Converting streams of operational data to open format tables, therefore, meets the needs of many developers. In conjunction with Confluent's support for numerous vector databases -- a key means of combining structured and unstructured data as well as enabling similarity searches to discover relevant data -- Tableflow has the potential to simplify AI development.
"Tableflow addresses a compelling market opportunity," Petrie said. "Together, [Tableflow and vector search] help AI adopters prompt their GenAI language models with proprietary data using either vector or relational RAG workflows."
In addition to converting event data to open table formats, Tableflow's launch enables users to choose the storage bucket -- for example, Amazon S3 -- for Iceberg and Delta tables that best meets their needs and includes direct integrations with platforms from Confluent partners including AWS, Dremio, Snowflake and Starburst.
By allowing Tableflow users to choose their preferred storage bucket, Confluent is enabling customers to store data according to their own needs rather than forcing them to adjust to Confluent's preferred storage method, according to Catanzano.
"The standout feature in Tableflow's GA release is the bring-your-own-storage capability," he said. "It provides customers with full control over their data storage while ensuring compliance with unique data ownership requirements."
Regarding the impetus for developing Tableflow, Adi Polak, Confluent's director of advocacy and developer experience engineering, cited the explosion of interest in AI development as one factor.
Given its complexity, many enterprises have struggled to develop and deploy AI tools effectively.
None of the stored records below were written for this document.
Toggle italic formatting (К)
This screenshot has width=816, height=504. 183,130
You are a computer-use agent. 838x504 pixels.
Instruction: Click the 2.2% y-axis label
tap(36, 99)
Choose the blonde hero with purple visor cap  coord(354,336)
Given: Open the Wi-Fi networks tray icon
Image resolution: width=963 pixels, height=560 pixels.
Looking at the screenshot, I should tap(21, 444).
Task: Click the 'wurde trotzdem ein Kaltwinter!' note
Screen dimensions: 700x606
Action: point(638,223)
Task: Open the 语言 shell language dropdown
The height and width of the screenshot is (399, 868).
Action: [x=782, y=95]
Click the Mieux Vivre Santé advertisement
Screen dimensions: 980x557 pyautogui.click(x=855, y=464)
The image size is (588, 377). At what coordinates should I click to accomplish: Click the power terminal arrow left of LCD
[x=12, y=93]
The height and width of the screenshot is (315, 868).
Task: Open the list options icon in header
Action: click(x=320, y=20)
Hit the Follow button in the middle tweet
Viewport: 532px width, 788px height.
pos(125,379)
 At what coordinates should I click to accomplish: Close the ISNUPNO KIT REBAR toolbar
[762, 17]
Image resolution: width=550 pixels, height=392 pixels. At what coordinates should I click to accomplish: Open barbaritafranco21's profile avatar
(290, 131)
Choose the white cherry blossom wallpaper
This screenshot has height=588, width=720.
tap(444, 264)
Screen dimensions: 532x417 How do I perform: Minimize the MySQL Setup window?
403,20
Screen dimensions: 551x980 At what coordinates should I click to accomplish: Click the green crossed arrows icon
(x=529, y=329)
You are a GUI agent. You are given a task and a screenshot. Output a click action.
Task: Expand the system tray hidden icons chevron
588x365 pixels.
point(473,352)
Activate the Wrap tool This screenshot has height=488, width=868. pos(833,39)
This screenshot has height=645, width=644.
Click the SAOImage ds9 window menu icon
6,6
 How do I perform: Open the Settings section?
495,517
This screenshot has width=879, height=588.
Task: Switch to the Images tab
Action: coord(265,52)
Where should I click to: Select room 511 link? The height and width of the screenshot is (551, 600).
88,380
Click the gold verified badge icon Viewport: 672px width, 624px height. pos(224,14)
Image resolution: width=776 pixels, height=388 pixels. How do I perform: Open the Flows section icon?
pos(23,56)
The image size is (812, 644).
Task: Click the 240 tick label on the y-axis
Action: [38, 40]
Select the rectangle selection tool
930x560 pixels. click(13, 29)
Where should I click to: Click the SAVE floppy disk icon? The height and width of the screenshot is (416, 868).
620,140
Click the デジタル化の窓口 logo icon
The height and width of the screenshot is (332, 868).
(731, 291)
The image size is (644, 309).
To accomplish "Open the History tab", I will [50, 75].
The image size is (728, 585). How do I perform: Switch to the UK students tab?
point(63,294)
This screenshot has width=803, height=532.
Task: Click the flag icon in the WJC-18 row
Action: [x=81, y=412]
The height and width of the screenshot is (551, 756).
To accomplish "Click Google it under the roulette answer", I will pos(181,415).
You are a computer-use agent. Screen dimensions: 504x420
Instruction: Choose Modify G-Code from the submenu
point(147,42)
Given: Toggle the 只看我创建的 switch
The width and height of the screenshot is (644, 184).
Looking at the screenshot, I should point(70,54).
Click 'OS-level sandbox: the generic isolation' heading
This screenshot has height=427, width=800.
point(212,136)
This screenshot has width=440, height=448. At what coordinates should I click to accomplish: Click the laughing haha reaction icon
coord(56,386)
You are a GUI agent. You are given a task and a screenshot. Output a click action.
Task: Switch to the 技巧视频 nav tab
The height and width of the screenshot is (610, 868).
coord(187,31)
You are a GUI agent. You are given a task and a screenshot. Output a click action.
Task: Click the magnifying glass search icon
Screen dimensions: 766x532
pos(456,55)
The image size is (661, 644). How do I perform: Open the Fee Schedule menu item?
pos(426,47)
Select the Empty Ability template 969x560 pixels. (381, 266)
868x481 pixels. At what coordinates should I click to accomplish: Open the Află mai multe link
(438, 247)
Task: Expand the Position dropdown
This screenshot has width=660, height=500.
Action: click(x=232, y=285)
Providing capabilities that simplify development is, therefore, an opportunity for vendors.
"Many users are questioning whether they have the right streaming and analytics strategy in place, which has brought the challenges and complexities of streaming operational data into the analytical world to light," Polak said.
Beyond the general availability of Tableflow, Confluent introduced new Confluent Cloud for Apache Flink features.
Apache Flink is an open source stream processing framework that enables users to filter, combine and enrich real-time data as it's ingested to foster real-time decision-making.
Confluent's new features include the following:
- Flink Native Inference, which simplifies development workflows by letting users run open source or fine-tuned models directly in Confluent Cloud.
- Flink search, a feature that enables users to use one interface to access data from multiple vector databases, including MongoDB and Pinecone.
- Machine learning functions that simplify data science tasks such as forecasting and anomaly detection.
Flink Native Inference is perhaps the highlight given that it increases flexibility, security and cost control by allowing users to run models in Confluent Cloud rather than a third-party environment, according to Catanzano.
"Flink Native Inference is particularly significant," he said.
In the future
As evidenced by the launch of Tableflow, Confluent is focused on making it easier to use streaming data to train and update AI models and applications, according to Polak.
Toward that end, Confluent would be wise to broaden its partnership network and add integrations with AI development frameworks, according to Petrie.
"Confluent's ecosystem is a strategic piece of the puzzle," he said. "I might recommend exploring partnerships within the developer space with companies such as LangChain."
Other AI development frameworks include Hugging Face, TensorFlow and PyTorch.
Catanzano also suggested that Confluent could grow by adding more integrations with AI and machine learning platforms.
"Looking ahead, Confluent may continue its evolution by deepening AI and ML integrations," he said. "It's a direction most data vendors are going."
Eric Avidon is a senior news writer for Informa TechTarget and a journalist with more than 25 years of experience. He covers analytics and data management.